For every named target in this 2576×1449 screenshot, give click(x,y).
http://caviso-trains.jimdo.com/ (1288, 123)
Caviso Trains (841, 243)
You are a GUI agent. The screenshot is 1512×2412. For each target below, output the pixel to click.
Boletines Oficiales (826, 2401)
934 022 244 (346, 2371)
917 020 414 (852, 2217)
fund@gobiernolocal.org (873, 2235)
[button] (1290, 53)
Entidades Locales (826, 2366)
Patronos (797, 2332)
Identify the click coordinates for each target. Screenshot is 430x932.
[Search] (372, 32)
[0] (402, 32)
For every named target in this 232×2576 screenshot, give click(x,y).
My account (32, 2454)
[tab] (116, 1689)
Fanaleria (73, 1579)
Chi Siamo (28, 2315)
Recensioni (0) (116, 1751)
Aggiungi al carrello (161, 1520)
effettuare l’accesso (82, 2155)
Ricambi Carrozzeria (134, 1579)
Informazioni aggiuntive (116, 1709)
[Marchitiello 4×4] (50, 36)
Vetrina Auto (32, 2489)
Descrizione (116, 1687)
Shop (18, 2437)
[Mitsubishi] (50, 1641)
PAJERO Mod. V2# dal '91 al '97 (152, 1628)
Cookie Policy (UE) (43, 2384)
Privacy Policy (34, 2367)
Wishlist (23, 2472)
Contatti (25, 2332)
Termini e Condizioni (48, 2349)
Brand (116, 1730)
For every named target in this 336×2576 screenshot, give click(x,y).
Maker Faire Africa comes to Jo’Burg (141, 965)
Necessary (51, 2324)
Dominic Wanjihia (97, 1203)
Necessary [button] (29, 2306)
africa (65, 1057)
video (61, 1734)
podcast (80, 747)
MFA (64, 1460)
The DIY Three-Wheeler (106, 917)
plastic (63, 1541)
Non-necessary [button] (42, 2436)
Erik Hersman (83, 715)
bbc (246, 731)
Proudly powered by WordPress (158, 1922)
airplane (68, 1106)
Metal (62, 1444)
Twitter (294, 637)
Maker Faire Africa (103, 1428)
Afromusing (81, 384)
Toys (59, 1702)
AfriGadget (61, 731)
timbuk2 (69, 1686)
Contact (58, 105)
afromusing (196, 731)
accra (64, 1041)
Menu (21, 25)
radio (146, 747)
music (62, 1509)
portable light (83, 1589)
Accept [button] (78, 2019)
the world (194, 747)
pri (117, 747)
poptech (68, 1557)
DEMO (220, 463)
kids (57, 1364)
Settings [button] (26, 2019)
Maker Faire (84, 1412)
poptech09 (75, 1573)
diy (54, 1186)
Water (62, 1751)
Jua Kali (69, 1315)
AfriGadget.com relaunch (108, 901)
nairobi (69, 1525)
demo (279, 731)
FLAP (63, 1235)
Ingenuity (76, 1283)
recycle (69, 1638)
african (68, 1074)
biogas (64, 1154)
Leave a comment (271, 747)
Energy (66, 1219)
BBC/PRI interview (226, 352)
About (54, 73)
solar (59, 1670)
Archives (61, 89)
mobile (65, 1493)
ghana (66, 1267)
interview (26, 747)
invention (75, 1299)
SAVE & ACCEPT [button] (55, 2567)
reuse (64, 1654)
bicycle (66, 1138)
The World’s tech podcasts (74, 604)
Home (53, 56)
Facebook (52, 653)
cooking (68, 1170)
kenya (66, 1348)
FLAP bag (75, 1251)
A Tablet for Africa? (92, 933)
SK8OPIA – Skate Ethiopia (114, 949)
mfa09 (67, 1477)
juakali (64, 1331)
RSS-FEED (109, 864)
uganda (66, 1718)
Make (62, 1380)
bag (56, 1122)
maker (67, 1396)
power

+ + +

**What is required:** Only one part of the material above is to be transcribed, namely the lines starting with the line that has "africa (65, 1057)" and going on through the line that has "poptech09 (75, 1573)", exactly as they stand.

**Expected answer:**
africa (65, 1057)
video (61, 1734)
podcast (80, 747)
MFA (64, 1460)
The DIY Three-Wheeler (106, 917)
plastic (63, 1541)
Non-necessary [button] (42, 2436)
Erik Hersman (83, 715)
bbc (246, 731)
Proudly powered by WordPress (158, 1922)
airplane (68, 1106)
Metal (62, 1444)
Twitter (294, 637)
Maker Faire Africa (103, 1428)
Afromusing (81, 384)
Toys (59, 1702)
AfriGadget (61, 731)
timbuk2 (69, 1686)
Contact (58, 105)
afromusing (196, 731)
accra (64, 1041)
Menu (21, 25)
radio (146, 747)
music (62, 1509)
portable light (83, 1589)
Accept [button] (78, 2019)
the world (194, 747)
pri (117, 747)
poptech (68, 1557)
DEMO (220, 463)
kids (57, 1364)
Settings [button] (26, 2019)
Maker Faire (84, 1412)
poptech09 (75, 1573)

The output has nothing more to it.